With its monopoly restored, the Austrian Mint returned to full production. It was worth it. The MTT was still in demand in the Middle East. Post-WWII, many Middle Eastern countries continued to operate with a mix of currencies that included dinars, rupees, gold sovereigns and good old MTTs, much as they had throughout the earlier 20th century. Bahrain introduced a national currency only in 1960. Muscat and Oman waited until the 1970s.

But, despite the new national coinages, old habits died hard. Folk clung to the familiar, and not only in the Middle East. Out in the North African countryside, the MTT retained its approval rating long after WWII, despite official efforts to suppress it. In his survey, Adrian Tschoegl observes that as late as 1982 the annual wage of a child shepherd in Ethiopia was set at 12 MTT.

He also points out that in many cultures the MTT enjoyed roles other than a currency, all of which helped perpetuate its use.

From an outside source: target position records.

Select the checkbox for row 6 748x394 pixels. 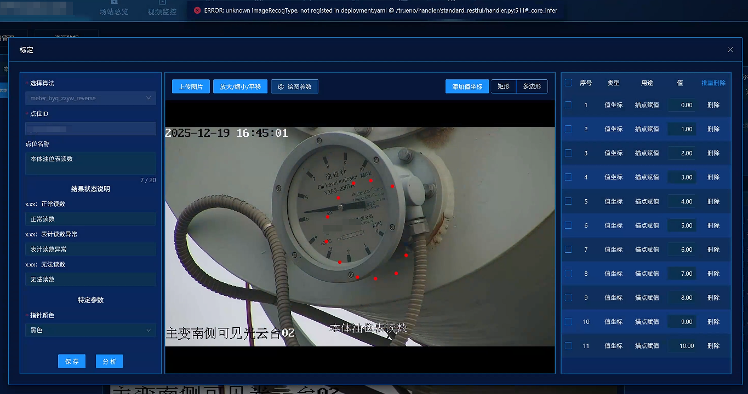(568, 225)
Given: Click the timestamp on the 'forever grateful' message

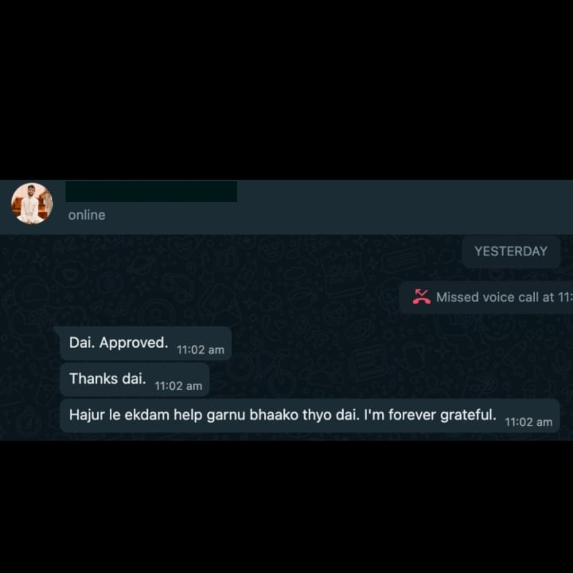Looking at the screenshot, I should 528,422.
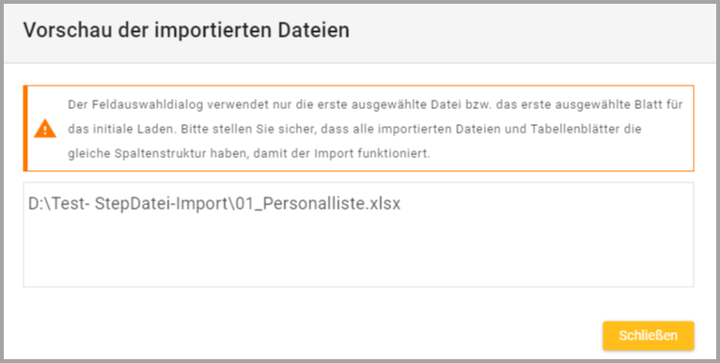
Task: Click the warning line starting 'das initiale Laden'
Action: 354,129
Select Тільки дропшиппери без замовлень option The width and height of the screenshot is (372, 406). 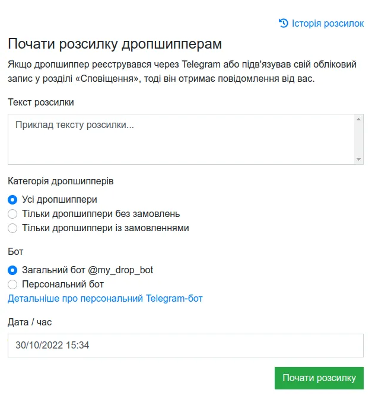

In Ethiopia it acted as a gold weight, elsewhere in Africa it was important in matrimonial negotiations, and in the Middle East it served as an amulet to ward off the evil eye. And, of course, it was an invaluable source of high grade silver for jewelers. Its intrinsic value ruled all – particularly those Johnny-come-lately base metal and paper currencies.

Today the Austrian government no longer authorizes any other nation to mint MTTs. All restrikes are now produced in Vienna. Their production is largely limited to MTTs produced for collectors and jewelers. Come the turn of the millennium, the mint was striking about 10,000 a year. Clearly, Mussolini would seem to have had it right.